→ REQUIREMENT:
Nothing should be left out. Give all the data again exactly as written.

→ RECORD EXCERPTS:
--------------------------------
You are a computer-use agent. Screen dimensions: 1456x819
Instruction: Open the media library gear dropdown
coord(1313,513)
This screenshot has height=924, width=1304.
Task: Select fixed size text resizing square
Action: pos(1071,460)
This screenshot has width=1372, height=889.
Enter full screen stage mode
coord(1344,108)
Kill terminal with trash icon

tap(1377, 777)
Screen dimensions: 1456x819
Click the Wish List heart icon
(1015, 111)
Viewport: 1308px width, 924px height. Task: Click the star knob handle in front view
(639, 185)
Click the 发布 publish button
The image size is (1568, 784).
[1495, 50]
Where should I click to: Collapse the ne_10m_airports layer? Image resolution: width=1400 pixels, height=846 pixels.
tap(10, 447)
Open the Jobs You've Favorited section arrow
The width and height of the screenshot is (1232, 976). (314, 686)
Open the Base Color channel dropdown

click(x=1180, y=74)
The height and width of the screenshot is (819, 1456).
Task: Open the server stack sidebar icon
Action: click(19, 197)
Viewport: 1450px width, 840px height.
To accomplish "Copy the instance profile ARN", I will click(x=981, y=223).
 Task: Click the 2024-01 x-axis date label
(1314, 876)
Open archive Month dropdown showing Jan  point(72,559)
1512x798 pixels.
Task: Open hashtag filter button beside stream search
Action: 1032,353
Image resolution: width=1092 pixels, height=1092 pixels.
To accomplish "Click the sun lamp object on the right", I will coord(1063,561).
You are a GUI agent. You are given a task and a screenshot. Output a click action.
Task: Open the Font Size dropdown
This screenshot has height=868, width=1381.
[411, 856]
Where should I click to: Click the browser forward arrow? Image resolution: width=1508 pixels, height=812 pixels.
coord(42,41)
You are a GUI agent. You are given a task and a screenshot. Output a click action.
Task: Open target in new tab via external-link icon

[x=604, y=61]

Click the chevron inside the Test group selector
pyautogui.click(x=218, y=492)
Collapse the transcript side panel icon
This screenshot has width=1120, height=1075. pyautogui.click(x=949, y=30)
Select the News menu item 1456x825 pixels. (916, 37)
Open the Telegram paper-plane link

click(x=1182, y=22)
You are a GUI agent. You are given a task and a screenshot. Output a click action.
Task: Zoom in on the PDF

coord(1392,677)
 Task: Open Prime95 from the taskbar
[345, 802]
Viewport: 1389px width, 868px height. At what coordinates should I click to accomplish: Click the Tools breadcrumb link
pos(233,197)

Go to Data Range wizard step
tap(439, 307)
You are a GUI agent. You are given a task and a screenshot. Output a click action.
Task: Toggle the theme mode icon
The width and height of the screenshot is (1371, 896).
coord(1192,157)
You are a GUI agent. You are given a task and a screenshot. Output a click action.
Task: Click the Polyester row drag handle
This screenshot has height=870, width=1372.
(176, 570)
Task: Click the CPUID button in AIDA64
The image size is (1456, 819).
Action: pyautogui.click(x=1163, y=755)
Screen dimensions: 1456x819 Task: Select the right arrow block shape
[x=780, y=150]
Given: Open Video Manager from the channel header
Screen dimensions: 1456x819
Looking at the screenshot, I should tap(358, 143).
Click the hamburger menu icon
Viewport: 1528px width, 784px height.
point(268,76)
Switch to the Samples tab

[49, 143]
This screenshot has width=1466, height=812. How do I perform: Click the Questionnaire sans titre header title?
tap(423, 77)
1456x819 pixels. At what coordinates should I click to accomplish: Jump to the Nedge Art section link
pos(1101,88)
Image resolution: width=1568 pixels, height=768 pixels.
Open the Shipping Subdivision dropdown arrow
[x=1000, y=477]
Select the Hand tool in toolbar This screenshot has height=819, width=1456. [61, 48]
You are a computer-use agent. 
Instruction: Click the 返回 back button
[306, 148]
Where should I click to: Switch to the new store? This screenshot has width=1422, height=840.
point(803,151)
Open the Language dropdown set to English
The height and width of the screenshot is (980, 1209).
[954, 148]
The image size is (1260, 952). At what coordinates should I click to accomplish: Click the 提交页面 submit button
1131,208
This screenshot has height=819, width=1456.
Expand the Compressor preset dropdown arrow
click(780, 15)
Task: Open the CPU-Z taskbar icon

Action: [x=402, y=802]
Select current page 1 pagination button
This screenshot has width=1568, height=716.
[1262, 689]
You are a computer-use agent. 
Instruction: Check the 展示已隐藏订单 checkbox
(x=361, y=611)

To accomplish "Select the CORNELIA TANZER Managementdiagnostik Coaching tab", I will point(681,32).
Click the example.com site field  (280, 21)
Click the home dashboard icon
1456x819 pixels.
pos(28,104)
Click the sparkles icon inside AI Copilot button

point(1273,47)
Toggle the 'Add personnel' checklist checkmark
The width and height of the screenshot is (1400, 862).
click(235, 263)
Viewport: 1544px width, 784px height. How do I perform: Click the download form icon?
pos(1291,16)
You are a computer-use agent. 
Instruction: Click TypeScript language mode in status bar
--------------------------------
→ RESULT FOR THIS EXERCISE:
You are a computer-use agent. Screen dimensions: 1456x819
Instruction: Open the media library gear dropdown
coord(1313,513)
This screenshot has height=924, width=1304.
Task: Select fixed size text resizing square
Action: pos(1071,460)
This screenshot has width=1372, height=889.
Enter full screen stage mode
coord(1344,108)
Kill terminal with trash icon

tap(1377, 777)
Screen dimensions: 1456x819
Click the Wish List heart icon
(1015, 111)
Viewport: 1308px width, 924px height. Task: Click the star knob handle in front view
(639, 185)
Click the 发布 publish button
The image size is (1568, 784).
[1495, 50]
Where should I click to: Collapse the ne_10m_airports layer? Image resolution: width=1400 pixels, height=846 pixels.
tap(10, 447)
Open the Jobs You've Favorited section arrow
The width and height of the screenshot is (1232, 976). (314, 686)
Open the Base Color channel dropdown

click(x=1180, y=74)
The height and width of the screenshot is (819, 1456).
Task: Open the server stack sidebar icon
Action: click(19, 197)
Viewport: 1450px width, 840px height.
To accomplish "Copy the instance profile ARN", I will click(x=981, y=223).
 Task: Click the 2024-01 x-axis date label
(1314, 876)
Open archive Month dropdown showing Jan  point(72,559)
1512x798 pixels.
Task: Open hashtag filter button beside stream search
Action: 1032,353
Image resolution: width=1092 pixels, height=1092 pixels.
To accomplish "Click the sun lamp object on the right", I will coord(1063,561).
You are a GUI agent. You are given a task and a screenshot. Output a click action.
Task: Open the Font Size dropdown
This screenshot has height=868, width=1381.
[411, 856]
Where should I click to: Click the browser forward arrow? Image resolution: width=1508 pixels, height=812 pixels.
coord(42,41)
You are a GUI agent. You are given a task and a screenshot. Output a click action.
Task: Open target in new tab via external-link icon

[x=604, y=61]

Click the chevron inside the Test group selector
pyautogui.click(x=218, y=492)
Collapse the transcript side panel icon
This screenshot has width=1120, height=1075. pyautogui.click(x=949, y=30)
Select the News menu item 1456x825 pixels. (916, 37)
Open the Telegram paper-plane link

click(x=1182, y=22)
You are a GUI agent. You are given a task and a screenshot. Output a click action.
Task: Zoom in on the PDF

coord(1392,677)
 Task: Open Prime95 from the taskbar
[345, 802]
Viewport: 1389px width, 868px height. At what coordinates should I click to accomplish: Click the Tools breadcrumb link
pos(233,197)

Go to Data Range wizard step
tap(439, 307)
You are a GUI agent. You are given a task and a screenshot. Output a click action.
Task: Toggle the theme mode icon
The width and height of the screenshot is (1371, 896).
coord(1192,157)
You are a GUI agent. You are given a task and a screenshot. Output a click action.
Task: Click the Polyester row drag handle
This screenshot has height=870, width=1372.
(176, 570)
Task: Click the CPUID button in AIDA64
The image size is (1456, 819).
Action: pyautogui.click(x=1163, y=755)
Screen dimensions: 1456x819 Task: Select the right arrow block shape
[x=780, y=150]
Given: Open Video Manager from the channel header
Screen dimensions: 1456x819
Looking at the screenshot, I should tap(358, 143).
Click the hamburger menu icon
Viewport: 1528px width, 784px height.
point(268,76)
Switch to the Samples tab

[49, 143]
This screenshot has width=1466, height=812. How do I perform: Click the Questionnaire sans titre header title?
tap(423, 77)
1456x819 pixels. At what coordinates should I click to accomplish: Jump to the Nedge Art section link
pos(1101,88)
Image resolution: width=1568 pixels, height=768 pixels.
Open the Shipping Subdivision dropdown arrow
[x=1000, y=477]
Select the Hand tool in toolbar This screenshot has height=819, width=1456. [61, 48]
You are a computer-use agent. 
Instruction: Click the 返回 back button
[306, 148]
Where should I click to: Switch to the new store? This screenshot has width=1422, height=840.
point(803,151)
Open the Language dropdown set to English
The height and width of the screenshot is (980, 1209).
[954, 148]
The image size is (1260, 952). At what coordinates should I click to accomplish: Click the 提交页面 submit button
1131,208
This screenshot has height=819, width=1456.
Expand the Compressor preset dropdown arrow
click(780, 15)
Task: Open the CPU-Z taskbar icon

Action: [x=402, y=802]
Select current page 1 pagination button
This screenshot has width=1568, height=716.
[1262, 689]
You are a computer-use agent. 
Instruction: Check the 展示已隐藏订单 checkbox
(x=361, y=611)

To accomplish "Select the CORNELIA TANZER Managementdiagnostik Coaching tab", I will point(681,32).
Click the example.com site field  (280, 21)
Click the home dashboard icon
1456x819 pixels.
pos(28,104)
Click the sparkles icon inside AI Copilot button

point(1273,47)
Toggle the 'Add personnel' checklist checkmark
The width and height of the screenshot is (1400, 862).
click(235, 263)
Viewport: 1544px width, 784px height. How do I perform: Click the download form icon?
pos(1291,16)
You are a computer-use agent. 
Instruction: Click TypeScript language mode in status bar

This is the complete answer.